WHAT THE TASK REQUIRES ->
Restate the data below word for word, keeping each line intact.

[Collected data]
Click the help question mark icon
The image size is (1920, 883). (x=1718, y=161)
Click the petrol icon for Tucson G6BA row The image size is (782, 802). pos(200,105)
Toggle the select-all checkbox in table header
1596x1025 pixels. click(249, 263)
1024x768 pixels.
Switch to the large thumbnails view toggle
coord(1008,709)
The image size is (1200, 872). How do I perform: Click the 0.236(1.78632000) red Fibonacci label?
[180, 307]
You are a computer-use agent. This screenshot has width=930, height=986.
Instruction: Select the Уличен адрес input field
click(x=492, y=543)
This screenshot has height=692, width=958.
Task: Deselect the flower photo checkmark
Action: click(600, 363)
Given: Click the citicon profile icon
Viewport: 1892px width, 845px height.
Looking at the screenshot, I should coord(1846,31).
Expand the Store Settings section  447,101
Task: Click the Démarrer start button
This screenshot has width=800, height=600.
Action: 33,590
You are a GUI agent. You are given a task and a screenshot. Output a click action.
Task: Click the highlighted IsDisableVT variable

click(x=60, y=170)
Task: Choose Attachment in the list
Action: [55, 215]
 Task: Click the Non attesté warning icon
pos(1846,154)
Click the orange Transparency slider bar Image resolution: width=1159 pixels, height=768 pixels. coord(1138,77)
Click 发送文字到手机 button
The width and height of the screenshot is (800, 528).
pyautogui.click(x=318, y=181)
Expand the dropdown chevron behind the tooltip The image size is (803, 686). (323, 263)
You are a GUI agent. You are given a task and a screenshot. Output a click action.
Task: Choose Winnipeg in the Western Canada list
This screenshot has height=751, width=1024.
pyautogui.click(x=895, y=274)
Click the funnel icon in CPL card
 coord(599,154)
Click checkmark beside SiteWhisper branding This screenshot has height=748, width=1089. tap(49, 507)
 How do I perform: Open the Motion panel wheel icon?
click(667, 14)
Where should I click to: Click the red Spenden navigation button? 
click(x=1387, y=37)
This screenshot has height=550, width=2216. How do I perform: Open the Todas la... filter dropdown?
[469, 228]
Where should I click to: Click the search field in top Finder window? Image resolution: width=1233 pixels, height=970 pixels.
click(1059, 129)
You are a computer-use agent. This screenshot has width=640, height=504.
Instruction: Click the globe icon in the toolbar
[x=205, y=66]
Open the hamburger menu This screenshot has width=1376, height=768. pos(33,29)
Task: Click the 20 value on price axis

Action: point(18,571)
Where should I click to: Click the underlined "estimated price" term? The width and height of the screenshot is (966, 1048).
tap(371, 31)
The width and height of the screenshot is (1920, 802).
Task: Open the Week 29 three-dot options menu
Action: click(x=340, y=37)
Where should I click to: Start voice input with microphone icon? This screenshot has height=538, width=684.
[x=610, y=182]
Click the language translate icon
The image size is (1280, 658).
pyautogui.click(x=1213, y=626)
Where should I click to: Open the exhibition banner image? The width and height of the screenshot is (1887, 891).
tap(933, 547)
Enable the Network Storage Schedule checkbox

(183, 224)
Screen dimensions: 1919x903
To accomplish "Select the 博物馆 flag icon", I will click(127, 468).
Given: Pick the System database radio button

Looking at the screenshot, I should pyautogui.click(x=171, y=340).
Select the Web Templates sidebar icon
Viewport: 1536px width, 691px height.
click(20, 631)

ANSWER TO THIS EXERCISE ->
Click the help question mark icon
The image size is (1920, 883). (x=1718, y=161)
Click the petrol icon for Tucson G6BA row The image size is (782, 802). pos(200,105)
Toggle the select-all checkbox in table header
1596x1025 pixels. click(249, 263)
1024x768 pixels.
Switch to the large thumbnails view toggle
coord(1008,709)
The image size is (1200, 872). How do I perform: Click the 0.236(1.78632000) red Fibonacci label?
[180, 307]
You are a computer-use agent. This screenshot has width=930, height=986.
Instruction: Select the Уличен адрес input field
click(x=492, y=543)
This screenshot has height=692, width=958.
Task: Deselect the flower photo checkmark
Action: click(600, 363)
Given: Click the citicon profile icon
Viewport: 1892px width, 845px height.
Looking at the screenshot, I should coord(1846,31).
Expand the Store Settings section  447,101
Task: Click the Démarrer start button
This screenshot has width=800, height=600.
Action: 33,590
You are a GUI agent. You are given a task and a screenshot. Output a click action.
Task: Click the highlighted IsDisableVT variable

click(x=60, y=170)
Task: Choose Attachment in the list
Action: [55, 215]
 Task: Click the Non attesté warning icon
pos(1846,154)
Click the orange Transparency slider bar Image resolution: width=1159 pixels, height=768 pixels. coord(1138,77)
Click 发送文字到手机 button
The width and height of the screenshot is (800, 528).
pyautogui.click(x=318, y=181)
Expand the dropdown chevron behind the tooltip The image size is (803, 686). (323, 263)
You are a GUI agent. You are given a task and a screenshot. Output a click action.
Task: Choose Winnipeg in the Western Canada list
This screenshot has height=751, width=1024.
pyautogui.click(x=895, y=274)
Click the funnel icon in CPL card
 coord(599,154)
Click checkmark beside SiteWhisper branding This screenshot has height=748, width=1089. tap(49, 507)
 How do I perform: Open the Motion panel wheel icon?
click(667, 14)
Where should I click to: Click the red Spenden navigation button? 
click(x=1387, y=37)
This screenshot has height=550, width=2216. How do I perform: Open the Todas la... filter dropdown?
[469, 228]
Where should I click to: Click the search field in top Finder window? Image resolution: width=1233 pixels, height=970 pixels.
click(1059, 129)
You are a computer-use agent. This screenshot has width=640, height=504.
Instruction: Click the globe icon in the toolbar
[x=205, y=66]
Open the hamburger menu This screenshot has width=1376, height=768. pos(33,29)
Task: Click the 20 value on price axis

Action: point(18,571)
Where should I click to: Click the underlined "estimated price" term? The width and height of the screenshot is (966, 1048).
tap(371, 31)
The width and height of the screenshot is (1920, 802).
Task: Open the Week 29 three-dot options menu
Action: click(x=340, y=37)
Where should I click to: Start voice input with microphone icon? This screenshot has height=538, width=684.
[x=610, y=182]
Click the language translate icon
The image size is (1280, 658).
pyautogui.click(x=1213, y=626)
Where should I click to: Open the exhibition banner image? The width and height of the screenshot is (1887, 891).
tap(933, 547)
Enable the Network Storage Schedule checkbox

(183, 224)
Screen dimensions: 1919x903
To accomplish "Select the 博物馆 flag icon", I will click(127, 468).
Given: Pick the System database radio button

Looking at the screenshot, I should pyautogui.click(x=171, y=340).
Select the Web Templates sidebar icon
Viewport: 1536px width, 691px height.
click(20, 631)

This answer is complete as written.